* **Passage**:
Friday, September 30, 2016

I'm still a poet! And a teacher again! Professing writing!

Friends, Romans, frenemies,
This year: New people. New book. New body. New geology.
I need to take photos of the raw land I pass on the train in Jersey.
A track record of the Ice Age.
This past year has been whirlwindish in its fevered funneled tumultuousity. Multi-funneled, at that.

There was the final editing and input from and with my most wonderful publisher, Michael Broder of Indolent Books. And then, voila, Geographies of Soul and Taffeta, a tasty, delightful book of poems of which I am immensely proud. With which I am outrageously pleased.

Like the proper Southern belle it's not, Geographies had a debut, a coming out, as should an elegant and coy assemblage of poems. This, 3,000 miles from its home. This, at the Associated Writing Program's annual conference. This, in Los Angeles.  Along with the four other utterly wonderful books published by Indolent (by Robert Carr, Lisa Andrews, Joe Osmundson, Michael Broder), also debuting at the fete, Geographies sat upon a table, seductively fanning itself. Michael and myself and Robert Carr were behind the table, talking, selling, laughing.

Following that, I experienced a fallow period. Back in New York I felt, as they say, at odds. With myself and the world and certainly with poetry. It was what it was what it is which it was. After was-ing and is-ing ceased, I got my eyes checked and made the decision to get the operation I had feared, the second operation of my long life (the first involving appendix and an ovary).

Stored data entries

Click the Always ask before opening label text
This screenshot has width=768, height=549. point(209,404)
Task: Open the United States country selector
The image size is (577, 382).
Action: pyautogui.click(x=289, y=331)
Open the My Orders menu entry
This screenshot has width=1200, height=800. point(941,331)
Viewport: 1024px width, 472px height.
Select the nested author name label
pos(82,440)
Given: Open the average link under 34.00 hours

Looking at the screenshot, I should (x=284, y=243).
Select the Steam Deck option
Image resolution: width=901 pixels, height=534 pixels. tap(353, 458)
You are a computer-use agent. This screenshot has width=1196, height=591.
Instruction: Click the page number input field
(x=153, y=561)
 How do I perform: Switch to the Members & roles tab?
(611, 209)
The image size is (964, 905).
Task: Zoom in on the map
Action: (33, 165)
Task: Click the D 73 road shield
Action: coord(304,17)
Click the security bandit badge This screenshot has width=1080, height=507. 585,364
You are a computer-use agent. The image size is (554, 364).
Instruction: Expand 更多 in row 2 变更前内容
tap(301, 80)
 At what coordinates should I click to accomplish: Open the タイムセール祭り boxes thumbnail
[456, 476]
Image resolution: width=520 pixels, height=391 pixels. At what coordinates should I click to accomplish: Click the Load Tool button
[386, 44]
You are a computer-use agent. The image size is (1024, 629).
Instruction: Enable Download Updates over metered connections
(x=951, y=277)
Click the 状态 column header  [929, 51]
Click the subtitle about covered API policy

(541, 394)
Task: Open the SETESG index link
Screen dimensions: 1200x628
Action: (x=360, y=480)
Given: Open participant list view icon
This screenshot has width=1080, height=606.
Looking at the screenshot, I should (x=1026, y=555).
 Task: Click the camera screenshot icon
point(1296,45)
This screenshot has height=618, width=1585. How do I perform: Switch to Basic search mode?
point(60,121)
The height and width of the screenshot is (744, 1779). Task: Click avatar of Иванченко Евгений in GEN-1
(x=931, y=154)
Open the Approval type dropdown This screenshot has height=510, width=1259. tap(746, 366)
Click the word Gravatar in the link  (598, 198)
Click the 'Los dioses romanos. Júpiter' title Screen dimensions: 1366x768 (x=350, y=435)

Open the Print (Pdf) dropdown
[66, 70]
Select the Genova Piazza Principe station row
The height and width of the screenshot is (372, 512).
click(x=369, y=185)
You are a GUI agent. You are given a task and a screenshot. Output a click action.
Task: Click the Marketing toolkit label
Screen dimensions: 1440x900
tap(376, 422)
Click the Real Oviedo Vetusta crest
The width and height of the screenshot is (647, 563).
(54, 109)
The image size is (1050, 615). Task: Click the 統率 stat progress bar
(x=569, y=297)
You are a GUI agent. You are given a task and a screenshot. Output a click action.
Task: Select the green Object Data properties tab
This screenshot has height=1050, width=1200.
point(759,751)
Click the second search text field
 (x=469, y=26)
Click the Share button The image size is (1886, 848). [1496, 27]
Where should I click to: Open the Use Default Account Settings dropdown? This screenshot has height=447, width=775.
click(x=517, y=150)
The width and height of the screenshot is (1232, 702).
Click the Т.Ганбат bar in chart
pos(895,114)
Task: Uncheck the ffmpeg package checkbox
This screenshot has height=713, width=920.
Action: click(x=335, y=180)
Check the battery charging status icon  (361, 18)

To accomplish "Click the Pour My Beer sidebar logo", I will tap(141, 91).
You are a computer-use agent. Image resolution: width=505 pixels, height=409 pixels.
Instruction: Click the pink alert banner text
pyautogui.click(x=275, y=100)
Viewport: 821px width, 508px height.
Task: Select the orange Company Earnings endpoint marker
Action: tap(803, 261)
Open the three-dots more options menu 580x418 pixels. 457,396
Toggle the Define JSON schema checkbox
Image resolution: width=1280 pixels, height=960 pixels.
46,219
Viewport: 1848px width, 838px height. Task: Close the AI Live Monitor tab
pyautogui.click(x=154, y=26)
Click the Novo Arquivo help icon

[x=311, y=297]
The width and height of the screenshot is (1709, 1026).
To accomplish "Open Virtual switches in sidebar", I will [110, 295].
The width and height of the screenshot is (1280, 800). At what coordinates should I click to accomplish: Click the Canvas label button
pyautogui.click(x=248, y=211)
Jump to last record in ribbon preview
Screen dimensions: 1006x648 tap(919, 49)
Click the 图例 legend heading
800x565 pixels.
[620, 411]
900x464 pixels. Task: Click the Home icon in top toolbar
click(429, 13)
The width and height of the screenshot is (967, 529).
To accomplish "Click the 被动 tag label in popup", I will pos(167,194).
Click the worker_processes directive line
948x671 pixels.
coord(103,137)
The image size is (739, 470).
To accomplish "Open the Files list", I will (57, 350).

* **Problems to work on**:
[1] According to the blog post, where did Geographies of Soul and Taffeta make its debut?
[2] Return the part of the blog post from "A track record" up to and including "am outrageously pleased.".
The listing is separate material with no connection to the blog post.

* **List of answers**:
[1] At the Associated Writing Program's annual conference in Los Angeles.

[2]
A track record of the Ice Age.
This past year has been whirlwindish in its fevered funneled tumultuousity. Multi-funneled, at that.

There was the final editing and input from and with my most wonderful publisher, Michael Broder of Indolent Books. And then, voila, Geographies of Soul and Taffeta, a tasty, delightful book of poems of which I am immensely proud. With which I am outrageously pleased.